Tolentino’s Filipino identity and Asian heritage is a major part of his art realized in works as Field 1 for Ballet Philippines and Field for Festival Danse En vol in Brussel (Belgium) in 2003, OrienTik/Portrait in 2005, Colonial in 2014, Mudras and Tracing Malong in Collected Traces and Still here in 2016.

He founded the biennial dance prize the AET Koreograpiya Award in 2014 given to a young Filipino dance artist living in the Philippines.
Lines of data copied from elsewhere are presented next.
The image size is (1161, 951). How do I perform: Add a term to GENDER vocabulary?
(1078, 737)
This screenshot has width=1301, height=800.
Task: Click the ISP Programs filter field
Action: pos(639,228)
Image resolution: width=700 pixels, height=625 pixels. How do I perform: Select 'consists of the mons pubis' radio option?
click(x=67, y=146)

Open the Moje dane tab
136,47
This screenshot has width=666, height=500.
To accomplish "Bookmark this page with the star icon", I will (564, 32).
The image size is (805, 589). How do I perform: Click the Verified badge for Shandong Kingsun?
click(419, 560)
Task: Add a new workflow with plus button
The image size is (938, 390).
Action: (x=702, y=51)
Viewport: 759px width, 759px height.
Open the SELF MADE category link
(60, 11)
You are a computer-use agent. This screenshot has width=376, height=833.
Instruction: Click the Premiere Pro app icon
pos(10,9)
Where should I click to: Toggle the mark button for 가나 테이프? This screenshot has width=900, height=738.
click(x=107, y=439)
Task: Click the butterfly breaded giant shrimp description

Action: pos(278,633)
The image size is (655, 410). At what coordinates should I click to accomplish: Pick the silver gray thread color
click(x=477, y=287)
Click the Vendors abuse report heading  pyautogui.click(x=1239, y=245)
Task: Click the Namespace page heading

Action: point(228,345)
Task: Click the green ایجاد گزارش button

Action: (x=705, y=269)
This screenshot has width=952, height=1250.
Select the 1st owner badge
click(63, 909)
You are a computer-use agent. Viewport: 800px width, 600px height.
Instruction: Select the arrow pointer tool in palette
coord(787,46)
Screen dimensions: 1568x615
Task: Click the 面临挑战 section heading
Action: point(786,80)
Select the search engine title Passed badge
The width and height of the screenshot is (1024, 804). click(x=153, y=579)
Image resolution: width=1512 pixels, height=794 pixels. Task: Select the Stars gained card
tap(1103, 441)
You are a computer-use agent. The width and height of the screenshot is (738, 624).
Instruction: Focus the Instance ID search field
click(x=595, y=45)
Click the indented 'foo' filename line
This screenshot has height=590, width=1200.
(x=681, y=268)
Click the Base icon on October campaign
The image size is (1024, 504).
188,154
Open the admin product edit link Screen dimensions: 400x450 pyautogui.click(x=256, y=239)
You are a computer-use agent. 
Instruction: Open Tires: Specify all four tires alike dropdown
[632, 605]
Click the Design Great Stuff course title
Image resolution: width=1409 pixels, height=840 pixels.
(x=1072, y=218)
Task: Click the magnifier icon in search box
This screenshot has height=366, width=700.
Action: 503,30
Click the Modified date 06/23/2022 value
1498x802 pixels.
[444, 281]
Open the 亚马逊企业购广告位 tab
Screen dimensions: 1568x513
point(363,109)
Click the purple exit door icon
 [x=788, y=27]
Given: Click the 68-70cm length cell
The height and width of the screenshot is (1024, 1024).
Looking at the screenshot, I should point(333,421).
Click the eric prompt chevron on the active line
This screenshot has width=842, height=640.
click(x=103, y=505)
Tolentino is included in the Cultural Centre of the Philippines Encyclopedia of the Philippines Arts (Dance Volume).

Notable works in collaboration with international choreographers has toured in parts of Asia, Europe, South America and Canada: Body glass in 2007 with Toronto's Peter Chin, EXpose in 2011 with Uruguayan Martin Inthamousu, Shifting Geography in 2014 with Germany's Rafaele Giovanolla of CocoonDance, Unwrapping Culture in 2015 with Thai Khon master Pichet Klunchun.

== Works ==

- SOLA (1994-1998)
- BATO/stone (1995-2001)
- Swan Diva (1998)
- VOLT (2002)
- Field 1 (2003 with Ballet Philippines)
- Field (2003)
- MINORI (2003)
- She Said (2003)
- OrienTik/Portrait (2005)
- BODYGlass (2007) (with Peter Chin)
- Paradis/Paradise (2008) (with Emmanuel Mailly)
- ADAMEVE – Man/Woman (2009)
- Shadow Machine (2010) (Carol Sawyer, Ken Gregory, Peter Courtmanche)
- EXpose (2011) (with Martin Inthamoussú)
- Colonial (2012/13) (with Dennis Gupa)
- 25 Gestures for Dancing on the Edge (2013)
- Shifting Geography (2014) (with COCOONDANCE and its Artistic Director Rafaële Giovanola)
- Unwrapping Culture (2015) (with Pichet Klunchun)
- Mudras and Tracing Malong in Collected, Traces, and Still Here (2016)
- Passages of Rhythms (2019) (with Kasandra La China, Sujit Vidya and Gabriel Dharmoo)
- Offering (2020)
- Accumulation (2023–present)
- Fire Air Water Earth (2024)

== Notable Awards ==
In 2010, Alvin Erasga Tolentino was awarded the Vancouver Mayor’s Arts Award for Dance in recognition of his contributions to the field and to Vancouver’s cultural communities.

In 2018, ExploreAsian-Pan Asian Award for contribution in the arts and multiculturalism.

In 2025 Outstanding Filipino in Canada 2025.